Assignment.
Leave out every picture, and return exactly the lines from the line containing "The width and height of the screenshot is (1062, 263)." through the end of the records below, both inclusive.

Top of Records to process

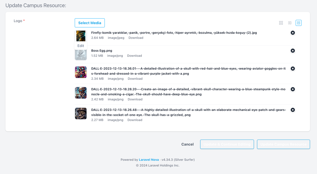
Task: Click the Select Media button
Action: [90, 23]
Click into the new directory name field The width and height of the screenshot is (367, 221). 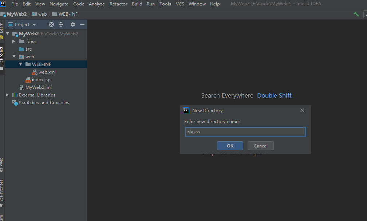coord(245,132)
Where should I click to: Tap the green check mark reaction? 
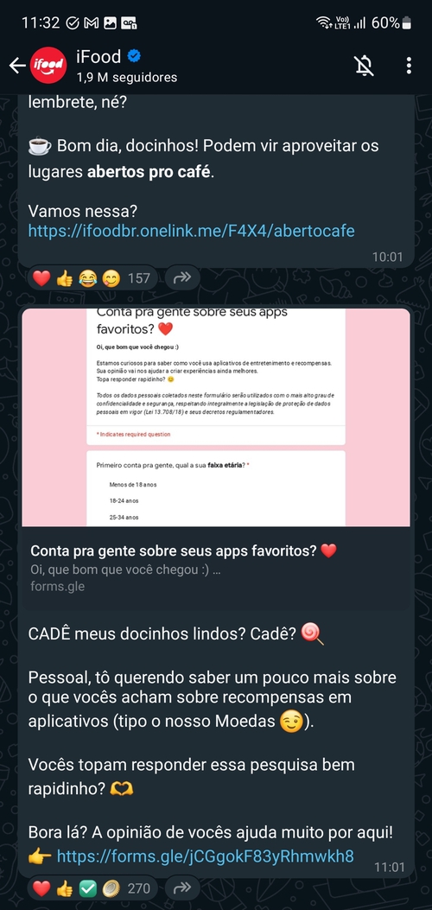point(87,888)
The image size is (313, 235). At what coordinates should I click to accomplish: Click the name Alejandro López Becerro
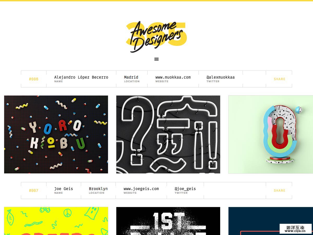[81, 77]
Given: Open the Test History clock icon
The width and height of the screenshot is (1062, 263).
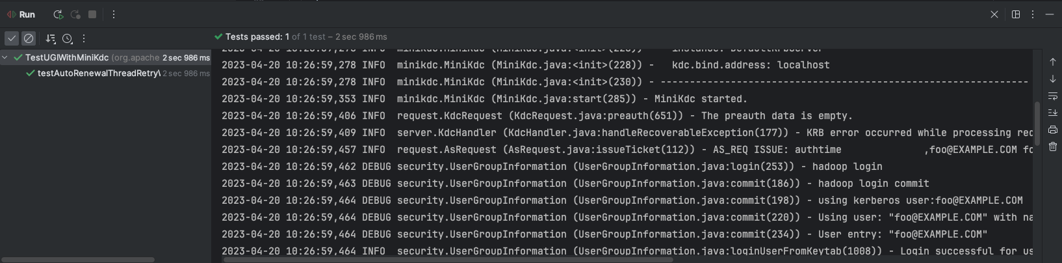Looking at the screenshot, I should (68, 38).
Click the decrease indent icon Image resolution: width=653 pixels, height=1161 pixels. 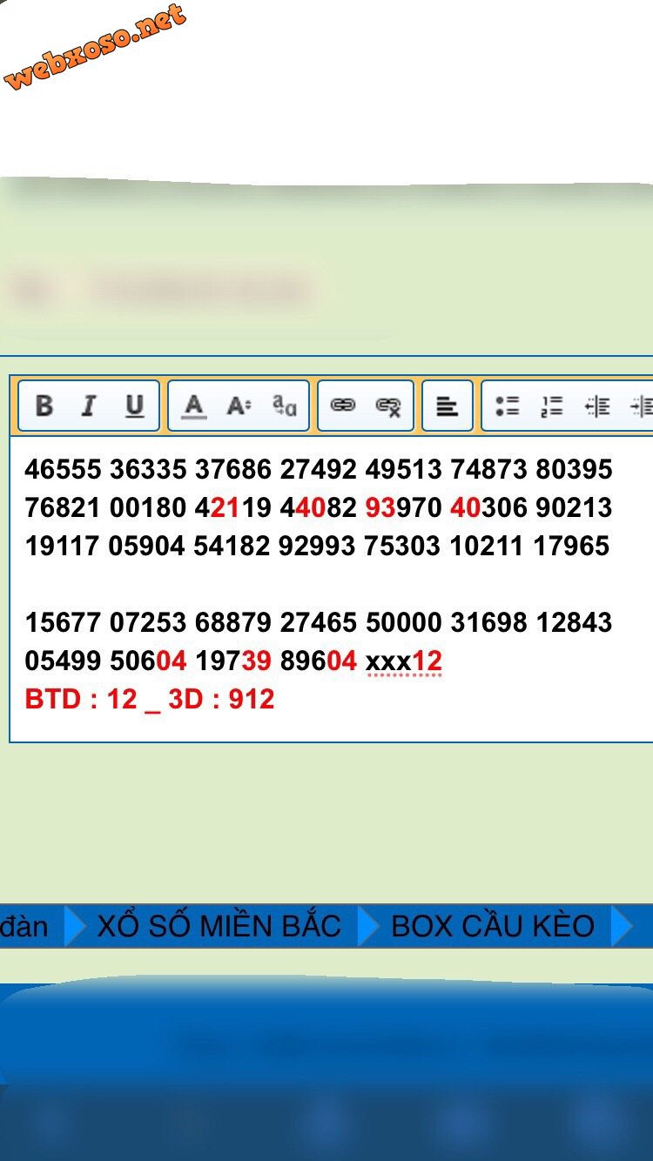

Bottom of Records to process

Answer for this exercise.
The width and height of the screenshot is (1062, 263).
Looking at the screenshot, I should (68, 38).
Click the decrease indent icon Image resolution: width=653 pixels, height=1161 pixels. 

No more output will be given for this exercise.